Die deutsche Filmregisseurin Julia Ocker hat gestern, Sonntag, den 10. März Abend zum Abschluss des Wiener Filmfestivals “Tricky Women” mit ihrem Film “Kellerkind” den Tricky Women Preis der Stadt Wien (4.000 Euro) gewonnen.

“Voller Spannung hat der Film eine direkte und instinktive Wirkung auf die Zuschauer, er begleitet einen noch lange nach der Vorführung und kann nicht leicht vergessen werden”, heißt es in der Jury-Begründung.

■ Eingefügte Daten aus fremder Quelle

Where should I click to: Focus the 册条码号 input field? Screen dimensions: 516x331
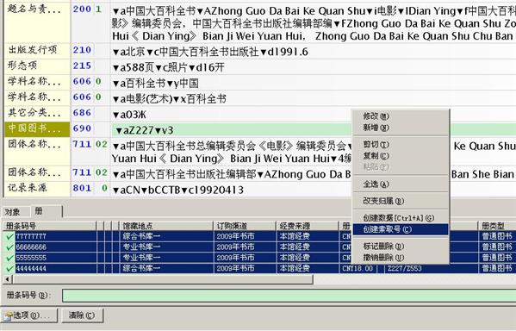point(289,296)
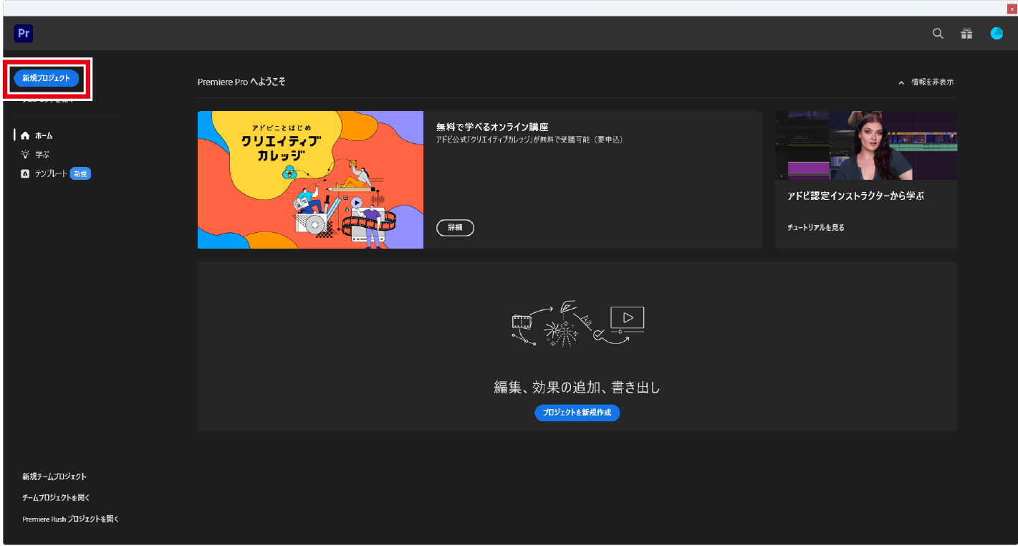Open 学ぶ via the lightbulb icon
Screen dimensions: 1018x546
tap(26, 154)
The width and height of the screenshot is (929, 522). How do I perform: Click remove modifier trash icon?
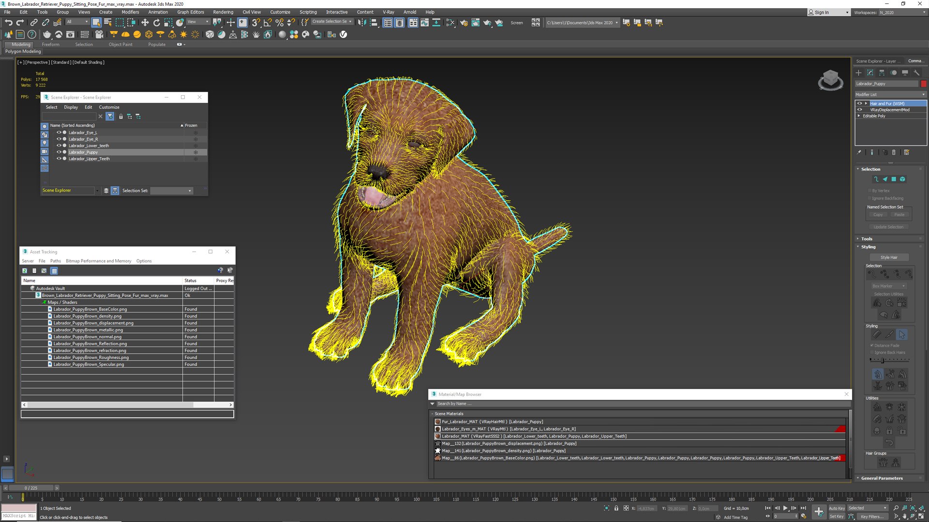tap(894, 152)
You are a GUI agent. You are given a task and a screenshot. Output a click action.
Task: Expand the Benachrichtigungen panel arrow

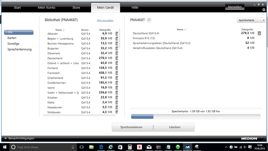(x=5, y=138)
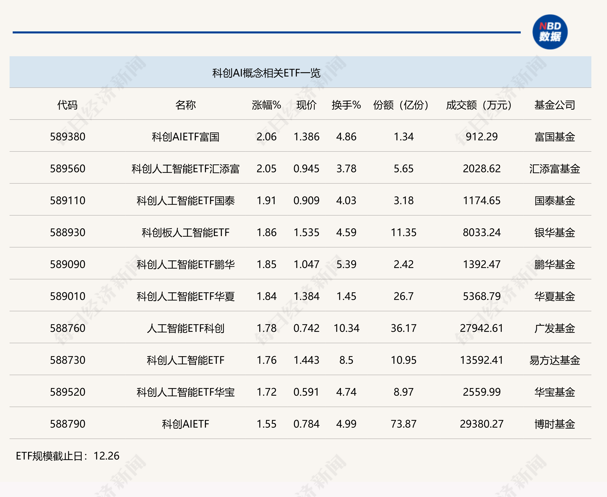The image size is (607, 497).
Task: Click the table title 科创AI概念相关ETF一览
Action: [266, 73]
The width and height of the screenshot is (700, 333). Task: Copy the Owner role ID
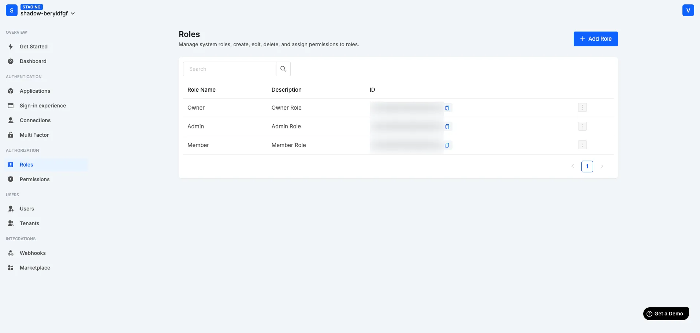pyautogui.click(x=447, y=108)
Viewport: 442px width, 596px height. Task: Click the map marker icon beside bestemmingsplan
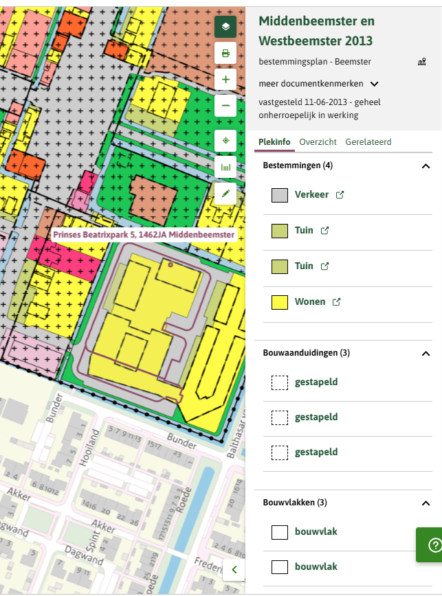(x=422, y=62)
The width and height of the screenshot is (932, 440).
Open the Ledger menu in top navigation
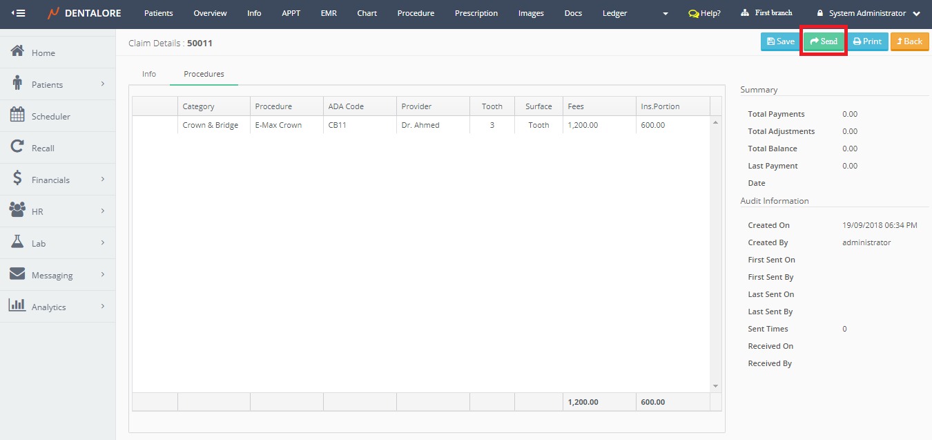(x=614, y=13)
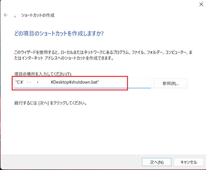
Task: Close the ショートカットの作成 dialog with X
Action: 201,5
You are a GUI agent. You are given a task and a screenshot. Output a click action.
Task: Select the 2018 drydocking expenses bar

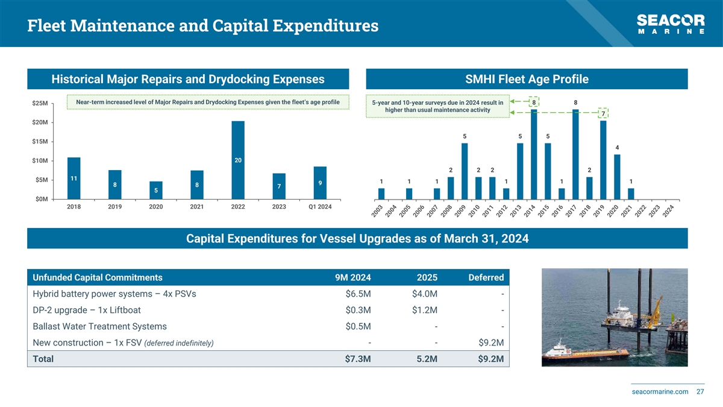click(x=74, y=178)
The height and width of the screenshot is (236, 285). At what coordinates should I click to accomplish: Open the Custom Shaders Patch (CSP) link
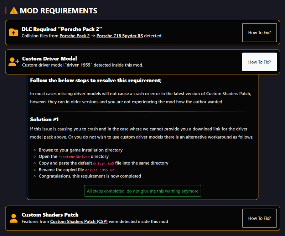pos(78,221)
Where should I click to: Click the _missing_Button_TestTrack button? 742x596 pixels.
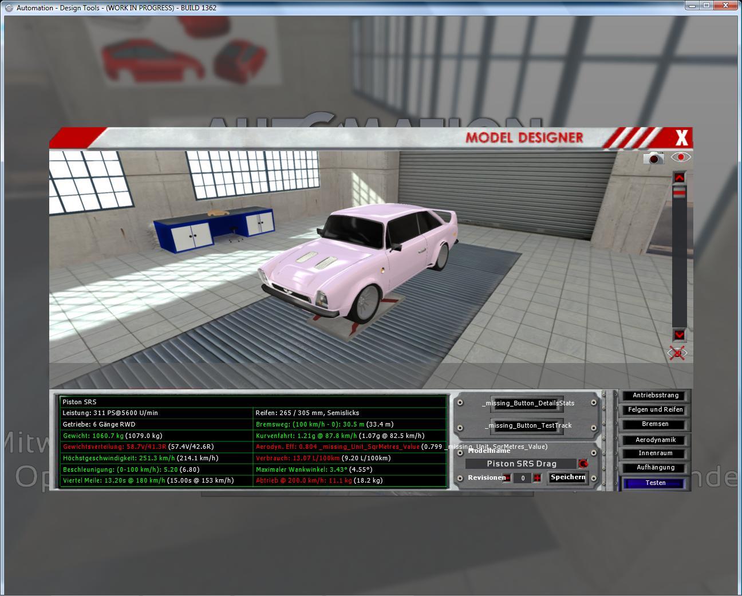[527, 426]
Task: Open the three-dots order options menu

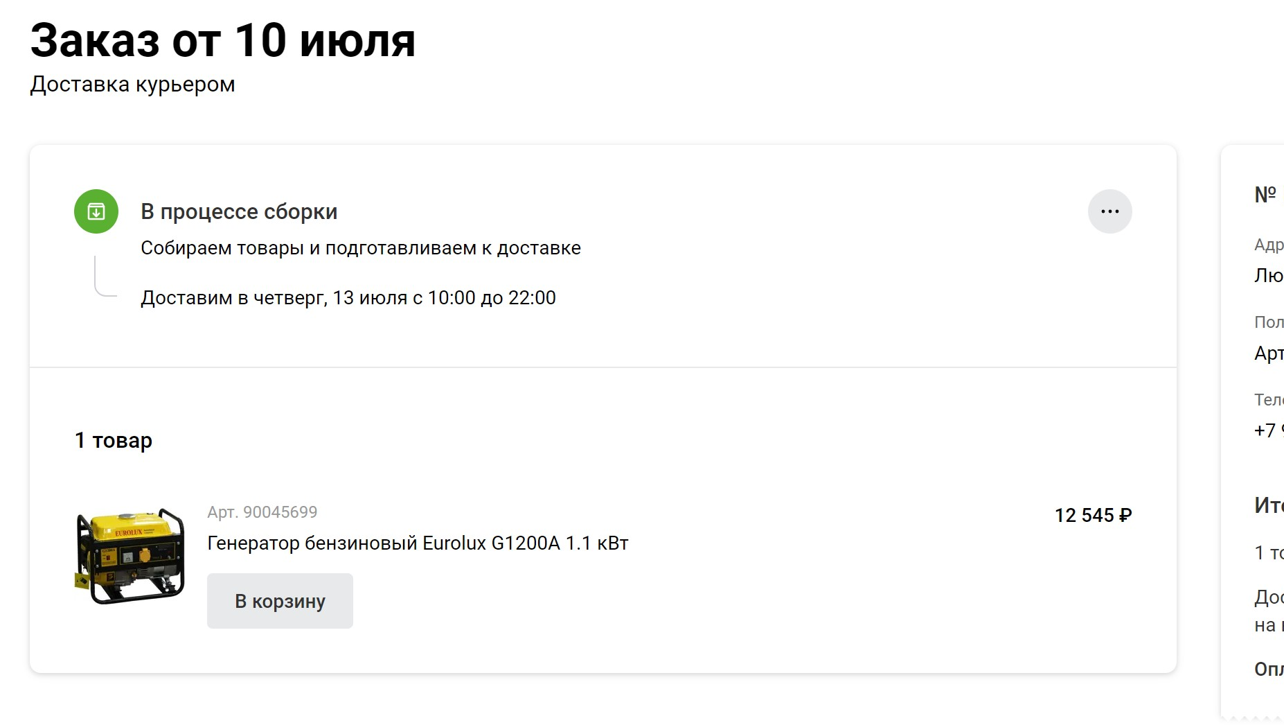Action: (x=1109, y=211)
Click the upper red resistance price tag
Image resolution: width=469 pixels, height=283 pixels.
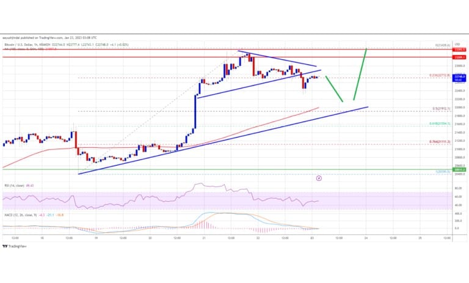460,50
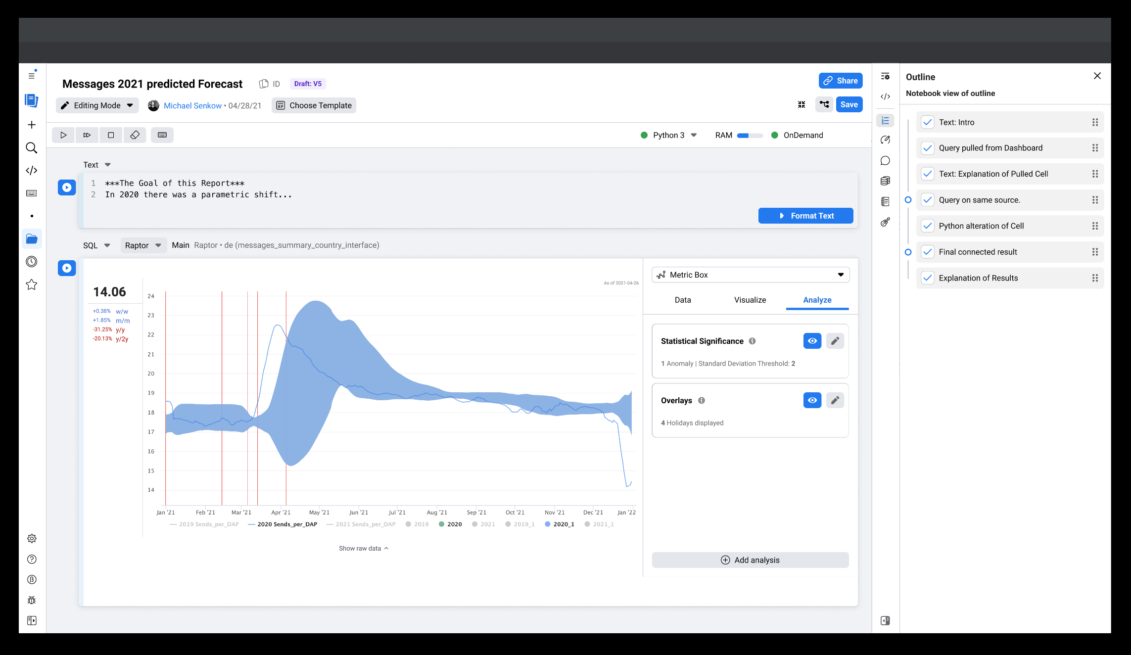The image size is (1131, 655).
Task: Click the star favorites icon in sidebar
Action: tap(32, 284)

Tricky Women Festival zeichnet Kellerkind aus

Ein dreimonatiges Arbeitsstipendium des Artist-in-Residence-Programms im quartier21 des Museumsquartiers erhielt die finnische Regisseurin Jenni Rahkonen für “Hänen Tilanne/When One Stops”. Den Synchro Film&Video-Sachpreis gewann “Der Allergietest” von Mariola Brillowska. Den mit 750 Euro dotierten Preis für einen österreichischen Animationsfilm gestiftet von Hubert Sielecki erhielt “Achill” von Gudrun Krebitz. Der erstmals vergebene Sawczynski-Publikumspreis (1.000 Euro) ging an den iranischen Film “Tunnel” von Maryam Kashkoolinia. Den Lomography-Publikumspreis für eine österreichische Animation erhielt “Vérité Věříté Vanité” von Theresa Gregor.

Am 8. April läuft bei “kinovi(sie)on” im Innsbrucker Leokino ein Tricky-Women-Spezial-Programm mit einigen Filmen des Festivals. Noch bis 29. März läuft die Ausstellung “ANIMATE IT” mit Arbeiten von Studierenden der Abteilung für Malerei und Animationsfilm der Universität für angewandte Kunst in der Galerie Kro Art contemporary.